Appleseed – The beggining
Deunan y su madre (dos tiempos, dos cuerpos) están situados sobre el mismo eje de posición en plano, y la bala que vuelve del pasado es la única que puede suturar, de alguna manera, el problema del raccord. Sin embargo, la problemática es todavía mayor en tanto ese abrazo imposible madre/hija es la garantía de la procreación, de que Appleseed (la palabra clave que Shirow utiliza para referirse al sexo, quizá incluso por connotaciones simbólicas a ese sexo femenino que le aterró hasta el punto de negárselo a Kusanagi) permitirá que el Acto con mayúscula pueda ser realizado. La escritura de lo sexual –que por cierto, está absolutamente borrada tanto del OVA Appleseed original (Kazuyoshi Katayama, 1988) como de la descabellada precuela Appleseed Alpha (Shinji Aramaki, 2014)- tiene que hacerse explícita mediante la biografía de la protagonista. De un lado, una madre que sabe y permite lo sexual en tanto lo cifra en un código descifrable, y del otro, un padre (Carl) que cede su ADN a todos los bioroides para resucitar la posibilidad misma de la humanidad. Dios lega su código genético, la madre lega su cuerpo. Dios es Palabra, la mujer es Carne. Y entre medias, Deunan se enamora de un aparataje metálico que conserva el recuerdo de un hombre. En ciertos aspectos, toda distopía es el resultado del fracaso del Nuevo Testamento
Masamune Shirow: La mirada triste de los ángeles de silicio
A los lectores del Appleseed original de Shirow no se les ha pasado por alto el gran cambio que sus diferentes adaptaciones han ido dejando en la gran pantalla: la destilación absoluta de cualquier elemento humorístico. Si Shirow –que, en general, dista mucho de crear obras fácilmente asequibles- era capaz de deslizarse hacia la parodia y la frivolidad sin herir a su propia criatura, tanto Katayama como Aramaki han optado por un tono extrañamente lúgubre, casi como de funeral. No se permite la carcajada en los cementerios nucleares del futuro, pero mucho menos allí donde podría suponer un alivio en paralelo sobre el cuerpo o sobre el problema de Dios. El cine –no entramos aquí en las adaptaciones para televisión de la obra de Shirow- ha tratado siempre los textos originales con respeto, como si se tratara de un arcano indescifrable o –en los peores momentos- de un arquetipo de níquel gastado. Apenas hemos visto a Deunan reír en la pantalla, quizá porque su cuerpo no admitía la escritura erótica y se arrojaba brutalmente contra una épica sin concesiones.

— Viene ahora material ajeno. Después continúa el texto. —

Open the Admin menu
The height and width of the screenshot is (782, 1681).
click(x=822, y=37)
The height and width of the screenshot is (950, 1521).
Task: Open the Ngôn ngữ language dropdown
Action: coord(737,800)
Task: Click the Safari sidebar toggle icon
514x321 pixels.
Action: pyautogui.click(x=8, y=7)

Kusanagi, atravesada de un existencialismo cyberpunk que no deja resquicio para el amor, estaba congelada en el rictus de haber tomado el Dasein en toda su literalidad: arrojada, encapsulada, incapaz de arrancar a sus circuitos una chispa de placer. Su rostro es una máscara en la que, sin embargo, percibimos un eco de nuestro propio pánico. Deunan hubiera podido ser, si la hubieran dejado, la mujer que nos permitiría escapar de la distopía con el gesto preciso de una caricia, una sonrisa de confianza, un atisbo de paz que la permitiera dejar de ser diosa sobre el territorio de trauma y convertirse en cómplice, compañera, cuerpo junto al que construir una palabra. Pero si eso hubiera ocurrido, sin duda, el zeitgeist no se hubiera manifestado y la tristeza que llevamos como costaleros del Manifiesto Cyborg hubiera resultado menos pesada.